Four methods were used to assess sterilization inside the Steriset Containers. These included: 1) 3M Comply (SteriGage) Steam Chemical Integrators, 2) Biological indicator (BI): 3M Attest1292 Rapid Readout BI/Steam containing Geobacillus stearothermophilus spores, 3) C. difficile spores (105 CFU in 0.1 mL of sterile water), and 4) MRSA (9 log10CFU in 1 mL of brain-heart infusion broth). In addition to the suspensions of MRSA and C. difficile in capped glass tubes, multiple instruments were suspended for 1 minute in bacterial suspensions of MRSA and C. difficile spores as described previously and placed into Steriset Containers.
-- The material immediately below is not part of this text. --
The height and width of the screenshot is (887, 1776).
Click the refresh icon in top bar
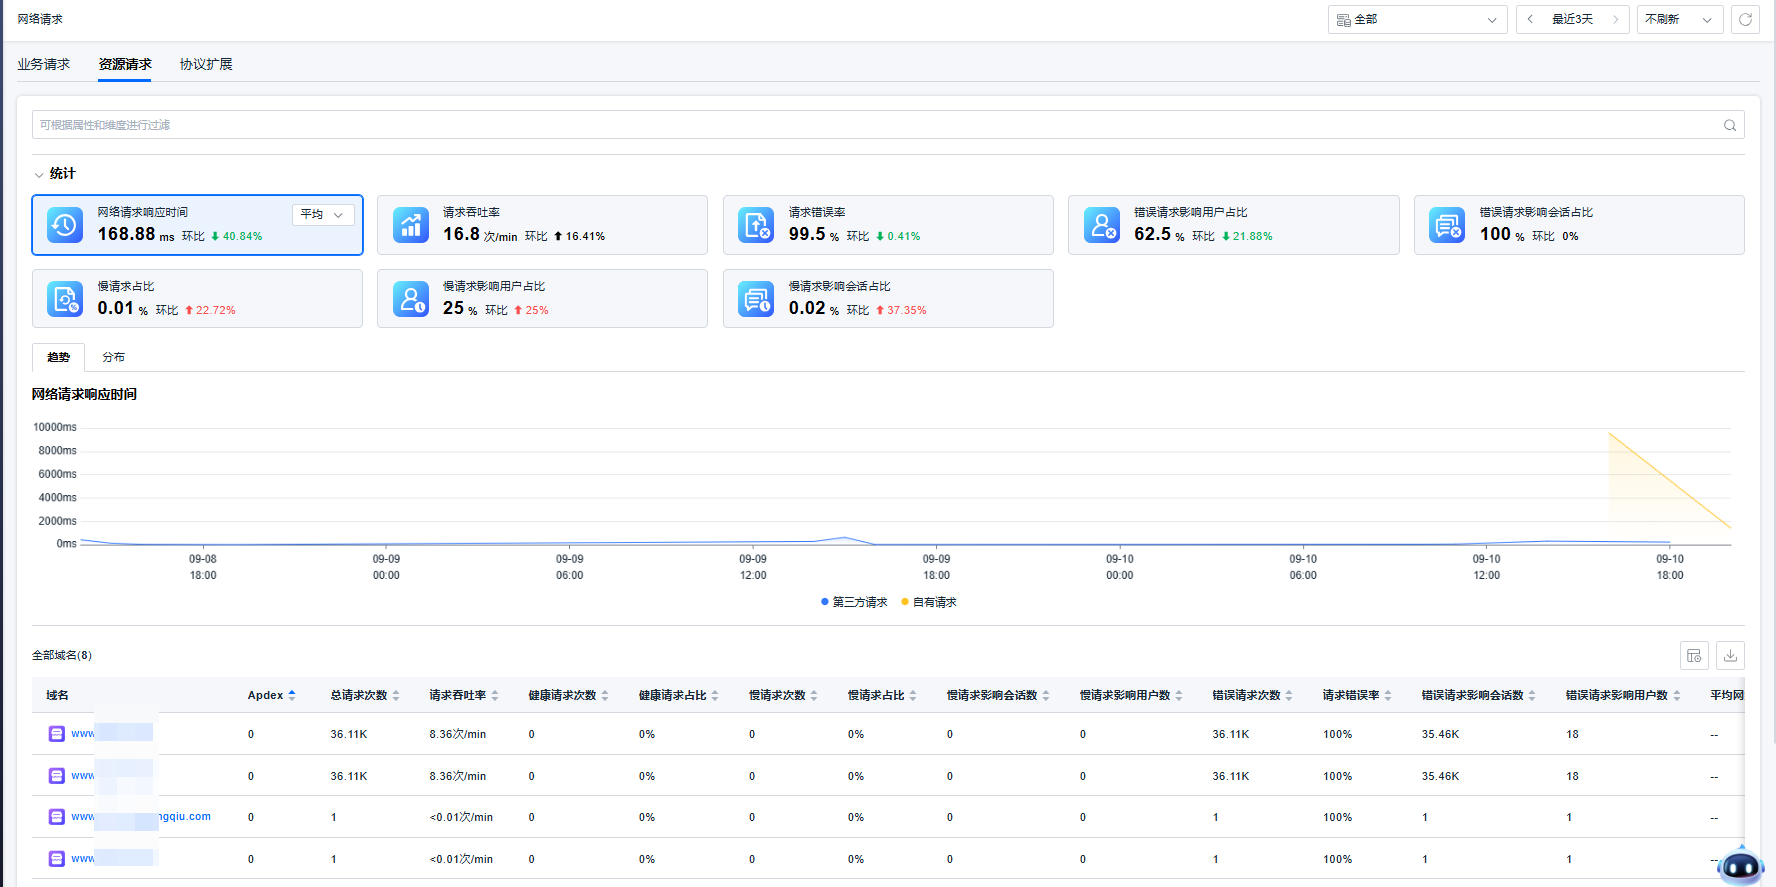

Survival of C. difficile spores or MRSA was assessed using broth enrichment cultures in C. difficile brucella broth (CDBB)  or brain-heart infusion broth, respectively (i.e., sterile nutrient broth was added directly to the tubes that contained the organisms or the inoculated instruments were suspended for 1 minute in the nutrient broth with vortexing and growth was assessed after 48 hours of incubation by plating onto C. difficile brucella agar (CDBA)  for C. difficile or 5% sheep blood agar plates for MRSA).
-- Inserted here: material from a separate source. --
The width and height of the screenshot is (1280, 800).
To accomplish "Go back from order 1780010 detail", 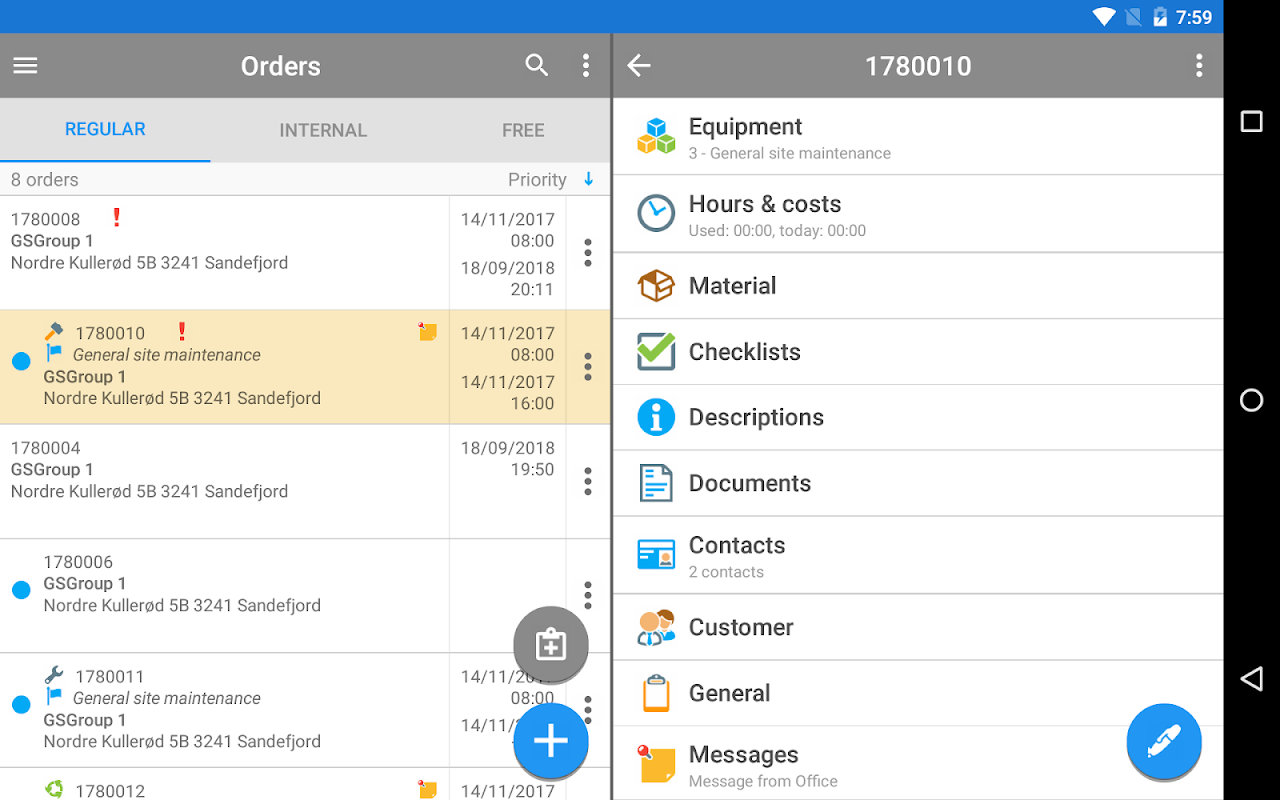I will pyautogui.click(x=639, y=66).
To address the question that was raised regarding the possibility that there might be “cold pockets” of air inside the Steriset Container, we used thermal probes (Max Temperature Tester, American Dental Accessories (Minneapolis, MN), to compare the temperature inside versus outside the container in the autoclave and placed biological indicators (i.e., 3M Attest 1292 Rapid Readout BI/Steam containing G. stearothermophilus spores) in multiple locations within the Steriset Container (i.e., each corner of the container and in the middle). Acceptance of the steam chemical integrator placed inside the Steriset Container was interpreted as an indication that some steam had entered the container (i.e., the pellet in the integrator has a melting point of 285˚F and will only melt at the 270˚F operating temperature of the autoclave if some steam has entered because steam lowers the melting point).
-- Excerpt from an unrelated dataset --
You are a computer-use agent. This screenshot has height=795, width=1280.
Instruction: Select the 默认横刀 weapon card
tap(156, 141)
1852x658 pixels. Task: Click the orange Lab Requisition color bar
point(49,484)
Calculation of the risk of transmission of MRSA and hepatitis B virus
We used the method of Rutala and Weber  to calculate the risk of transmission of MRSA by the surgical instruments that were inadvertently autoclaved on the gravity cycle. The reductions in MRSA for the washer/disinfector (1:1,000,000) and for the gravity autoclave cycle inside a Steriset Container (1:10,000,000) were based on the data presented here. The likelihood of MRSA contamination of the instruments prior to reprocessing was based on a 15% prevalence of MRSA carriage among inpatients at the hospital. MRSA was chosen because it is a common cause of surgical site infections and the usual perioperative prophylaxis regimen used in the hospital (i.e., cefazolin) would not be protective against this organism. We also estimated the risk of transmission of hepatitis B virus using the same methods.
Fisher’s exact test was used to compare categorical data.